- **DOCUMENT SECTION**
• • • •

Hi All...been growing veg for allmost 12 months now and loving it....

I have a prob with my first crop of strawberries...there is a good quantity of new fruit coming on but about 40% of the berries arent a true berry shape....more of a sought of bent/pointy skinny sought of shape...any ideas on whats going wrong??? too much fertiliser??? they really only have been getting seaweed solution fortnighly...they are growing in between a row of brussel sprouts on one side and tomatoes on the other. they get watered daily and were put down on seedlings on a raised row woth sheep poo blend.
Cheers.
 
I also get bent/pointy and out of shape if I go near brussel sprouts.. Nasty things
Brussels Sprouts are delicious. Steam them then roll in egg and breadcrumbs, sprinkle with sesame seeds and parmesan and grill until brown and crisp on top but tender inside.
Agree they are nasty if boiled and served plain.
 
Hi All...been growing veg for allmost 12 months now and loving it....

I have a prob with my first crop of strawberries...there is a good quantity of new fruit coming on but about 40% of the berries arent a true berry shape....more of a sought of bent/pointy skinny sought of shape...any ideas on whats going wrong??? too much fertiliser??? they really only have been getting seaweed solution fortnighly...they are growing in between a row of brussel sprouts on one side and tomatoes on the other. they get watered daily and were put down on seedlings on a raised row woth sheep poo blend.
Cheers.

Hi INORE.

Got a bit of an idea, but need a bit more information.

How are the brussel sprouts and tomatoes alongside looking?

Was there any fert mixed with the sheep poo? Have you only applied seaweed fert, like Seasol or something, ie with no added liquid N P K such as thrive?
 
Brussels Sprouts are delicious. Steam them then roll in egg and breadcrumbs, sprinkle with sesame seeds and parmesan and grill until brown and crisp on top but tender inside.
Agree they are nasty if boiled and served plain.

I'll have to try that one Julia, because I'm afraid I'm not a big fan of Brussel Sprouts either.
 
Hi INORE.

Got a bit of an idea, but need a bit more information.

How are the brussel sprouts and tomatoes alongside looking?

Was there any fert mixed with the sheep poo? Have you only applied seaweed fert, like Seasol or something, ie with no added liquid N P K such as thrive?

cheers whiskers.
Tomatoes going well....brussell sprout plants now almost about 800mm high, sprouts are failing to form ie. just a bunch of open leafs that have failed to close and form a solid heart but the actual plants are big and well formed ( so i was thinking of taking these plants out which are about 5 months old now cos i dont think i am gonna get any luck)

as for the strawberry plansts, i think i followed peter cundalls recipe of 1 handful of 75% blood/bone and 25% lime mix per m2. and this all went together with the sheep poo and soil. I have only applied seasol concentrate 30ml/9litres, except for two weeks ago when i applied the packet dosage of some NPK blue about two weeks ago, but, deformations were allready there. the strawberry plants are all very healthy with no discoloration and nice growth. i think the seedlings are now about 3 months old.
Cheers.
 
cheers whiskers.
Tomatoes going well....brussell sprout plants now almost about 800mm high, sprouts are failing to form ie. just a bunch of open leafs that have failed to close and form a solid heart but the actual plants are big and well formed ( so i was thinking of taking these plants out which are about 5 months old now cos i dont think i am gonna get any luck)

• • • •

- **SUPPLIED DATA**

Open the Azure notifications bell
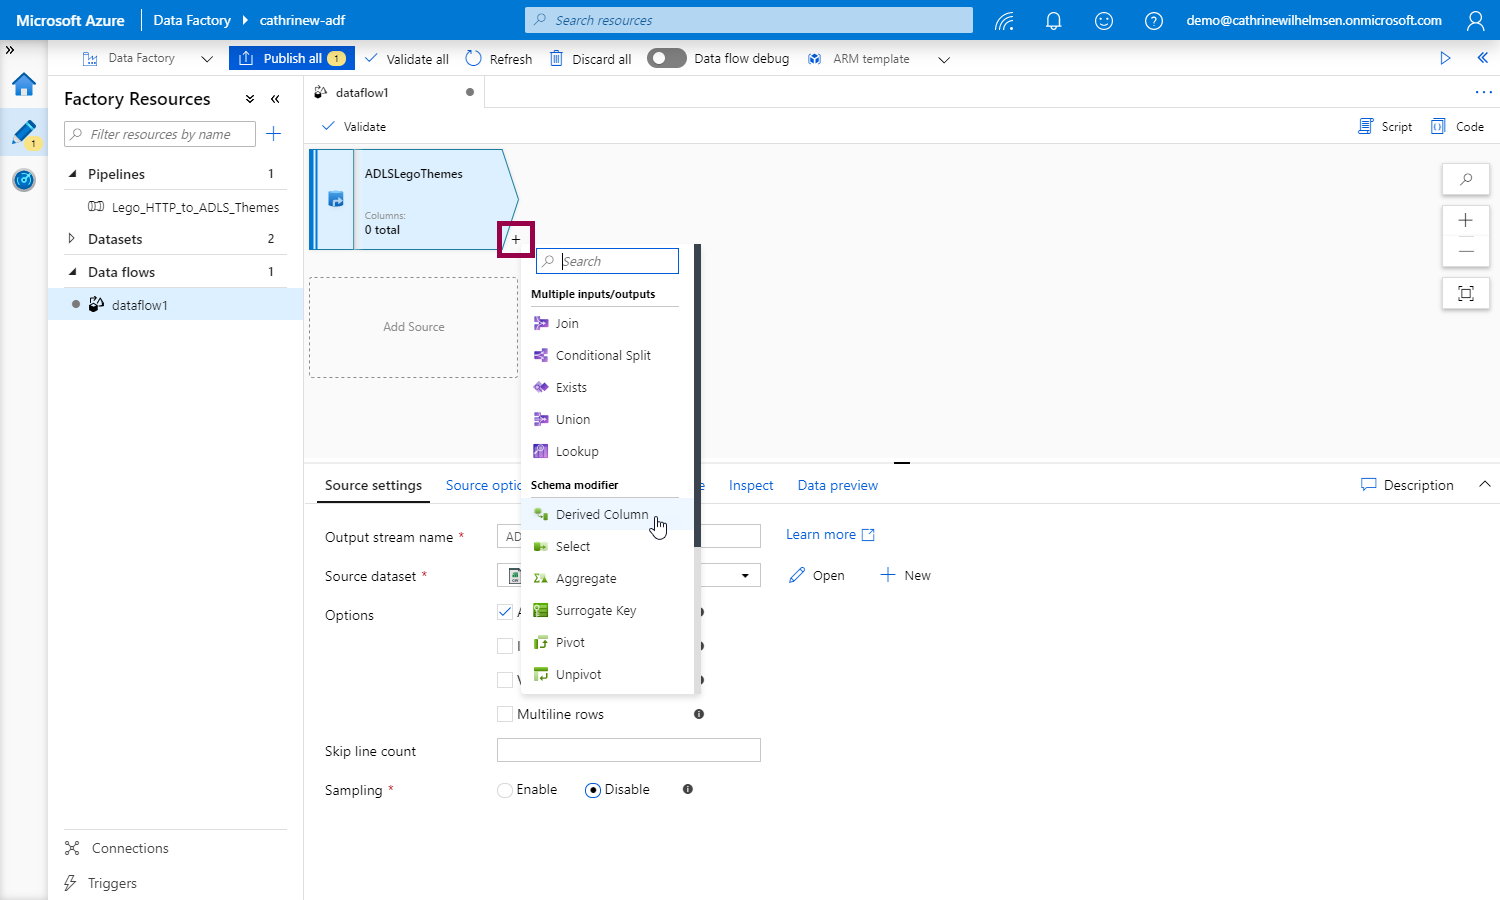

• • • •

- **TASK REQUIREMENTS**
1. In the forum thread about misshapen strawberries, what share of the berries are not a true berry shape?
2. Write the next part of the forum thread about misshapen strawberries, picking up after its final line.

- **RESPONSES**
1. About 40% of the berries.

2.
as for the strawberry plansts, i think i followed peter cundalls recipe of 1 handful of 75% blood/bone and 25% lime mix per m2. and this all went together with the sheep poo and soil. I have only applied seasol concentrate 30ml/9litres, except for two weeks ago when i applied the packet dosage of some NPK blue about two weeks ago, but, deformations were allready there. the strawberry plants are all very healthy with no discoloration and nice growth. i think the seedlings are now about 3 months old.
Cheers.

Yeah, I think I have it INORE.

I think if you got some Potassium Sulphate ( Potassium Nitrate will do, but not Potassium Chloride) and spread a handful or two per m2 around close to the strawberries in particular, and water in, it should fix the strawberries, and you might still get some brussel sprouts and will improve the quality and sweetness of the tomatoes.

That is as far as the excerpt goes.